Life was not okay, but it was dormant for now. Mark could move in the world without feeling guilty, without judgment by his peers and his betters. He was the type of young man who lived his life as if on a breaking ice shelf, leaping from floe to floe, afraid to slide into the icy deeps of the world and its responsibilities. He had recently given up a lifestyle, left a world behind.
Tonight was good. There was a competent DJ at Lipstick Nocturne, and Mark felt able to relax and let the bass fill his skull, dancing without the support of substances, absorbing what comforting darkness he could. When he spilled out the side exit into the alleyway, sweating old, resistant toxins from his body, he was refreshed and holy. It was time to return to the outside.
Mark had always felt an attraction to the city, its anonymity, the watery barrier of being surrounded by life yet divided from it. As the door slammed behind him, the muffled bass punishing the walls inside, he stood and soaked in the brick-walled alley, the scent of filthy water creeping down its middle, the distant blare of car horns, the hum of street. He scraped pale palms over long black hair, gazing at a cat on the dumpster who gazed back at him. Yellow eyes stared, then the cat settled its shoulders after it had considered and discarded him.
That’s the way Mark liked it: ignored. The way he preferred to live.
"Hey. Hey, man," said a gunmetal voice from the alley's side. The bum lay crumpled against the dumpster. No, not a bum. A junkie, maybe. Mark knew the type. Mark was the type. The man's clothes were shiny black, his hair slicked and flaring on the sides like miniature horns. He was impossibly gaunt.

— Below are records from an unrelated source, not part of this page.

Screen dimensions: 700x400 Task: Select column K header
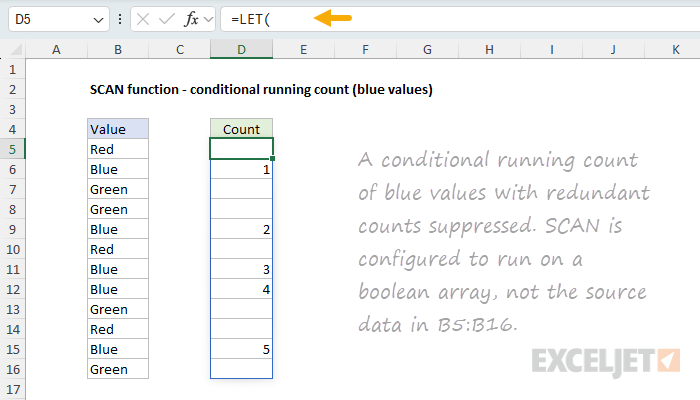pos(675,49)
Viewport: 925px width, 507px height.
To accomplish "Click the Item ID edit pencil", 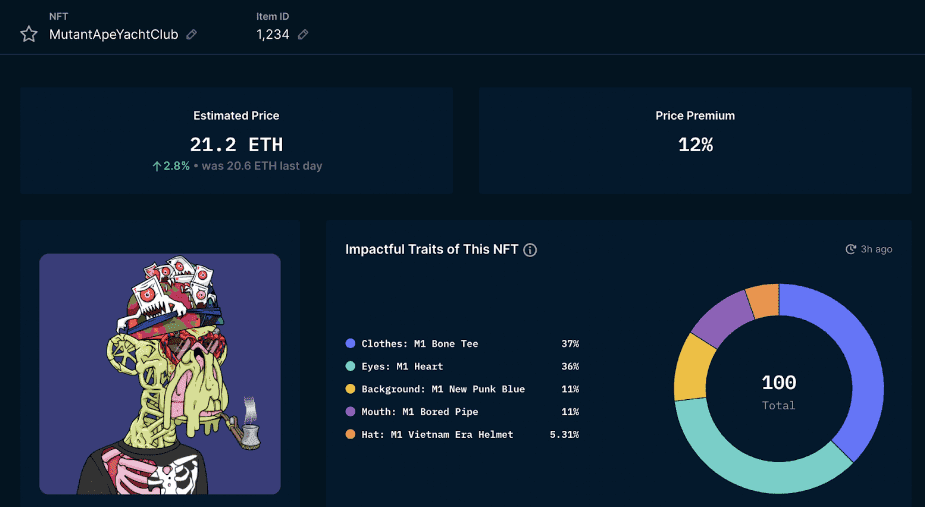I will tap(303, 34).
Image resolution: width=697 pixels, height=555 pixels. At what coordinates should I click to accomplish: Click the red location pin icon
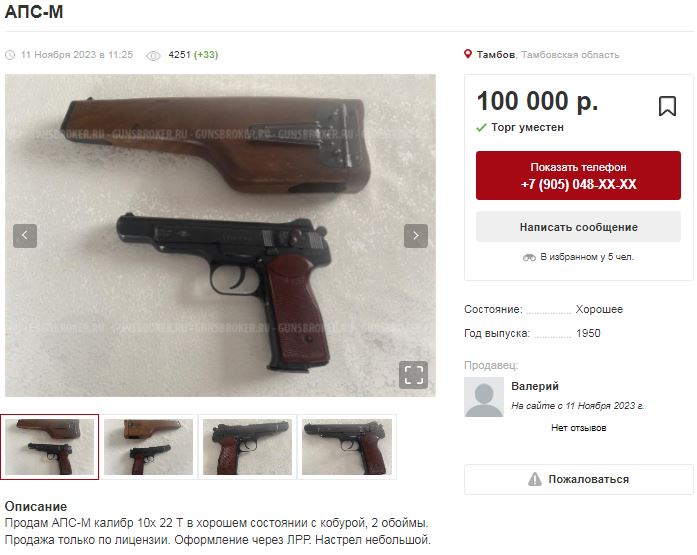(468, 54)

Mark leaned forward, and saw an unsettling wetness on the man’s torso. Oh, God. He’s been stabbed. He babbled. "Dude. You have to get to a hospital. I don’t have a phone, man, oh, shit!" Mark could not tear his eyes from the seeping red, almost black in the dim light of the alley. The cat sat uncaring atop the dumpster, accusing them both.

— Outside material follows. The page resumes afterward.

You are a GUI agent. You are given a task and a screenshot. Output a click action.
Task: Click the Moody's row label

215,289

"No. No, it's okay. No safe haven. Look, you have to take this for me," said the man. He held forth a blocky object in a shaking hand. A book. "You know the church on 7th and State? Take this there. Drop it in the water font up front. You hear me? Just drop it in the water. That's all you have to do."
Mark had not taken anything tonight. He no longer did that. He was not coming down from anything, not peaking, not under the rush. This was insane. A dying man was giving him impossible, ridiculous instruction.
"Jesus!" was all he could say.
The man narrowed dark eyes, and winced. "I forgive you because you aren't thinking of him when you say it. But don't say it again."
Coldness ran down Mark’s spine, the sweat from his dancing exertions turning sour. Behind him the bass kept thumping; people writhed and reveled only several feet away from him but were suddenly remote, disconnected. A childhood memory shuddered in his head, of Mark standing with other children, draped in white, singing.
The gaunt man lay there, shining black and red, eyes drilling slowly into him, searching. Mark stared dumbly. Eyes, yellow eyes, fixed him in place, picked up pieces of his life and turned them over, checking for dust, checking for sin, while Mark stood there and took in breath. The man's blood had found the filthy stream in the middle of the alley and added its color. The cat watched it mix with the murky water.
Mark could hear the song inside the nightclub changing, the rhythm becoming something else, slower, darker. His breaths grew shallow. The man spoke.
"Your name is Mark Randolph. You used to sing choir in that church. Your grandmother is Romanian."
"You felt up Melanie Carter behind the Vons delivery dock in seventh grade. You've never held a job more than seven months. You sold heroin out of your apartment until you started using."
"Stop," Mark pleaded.
"You want me to leave you alone? Take it. Make a decision. This is the best thing you’ll ever do. Ever." A smell of mouldering eggs filled Mark's nostrils as the man's blood-crusted fingernails clutched the book. "Take it. Do what I said. Please."
Mark took it. The book was heavy, and uncomfortably warm, bound in a brittle leather that was brown in places, yellow and rust in others. It was held fast shut with cold iron clasps.
He gazed at it in his hands, and memories tore through him like a cold sweat breaking after a fever, memories that did not belong to him. A holy place burned. Pleas falling on deaf ears. Slow dying on wooden stakes sprouting like grass from wooded fields. Rebellion. A flurry of wings. A rejection worse than coming down.
He blinked, returning to now. The gaunt man had leaned back against the moist brick, eyes closed. Streetlamps glowed from behind the buildings. Mark fled, the book gripped in pale hands, the booming of wings loud in his ears. He wondered briefly, terribly, from what animal the leather had come. Seventh street was not far away, and he went there, long legs churning. Before he had taken a hundred breaths the church loomed before him, white and austere, its doors thrown wide to hopeful masses. A bowl of water beckoned inside.
Mark stopped, his breathing frantic, and the sound of the choir filled his ears.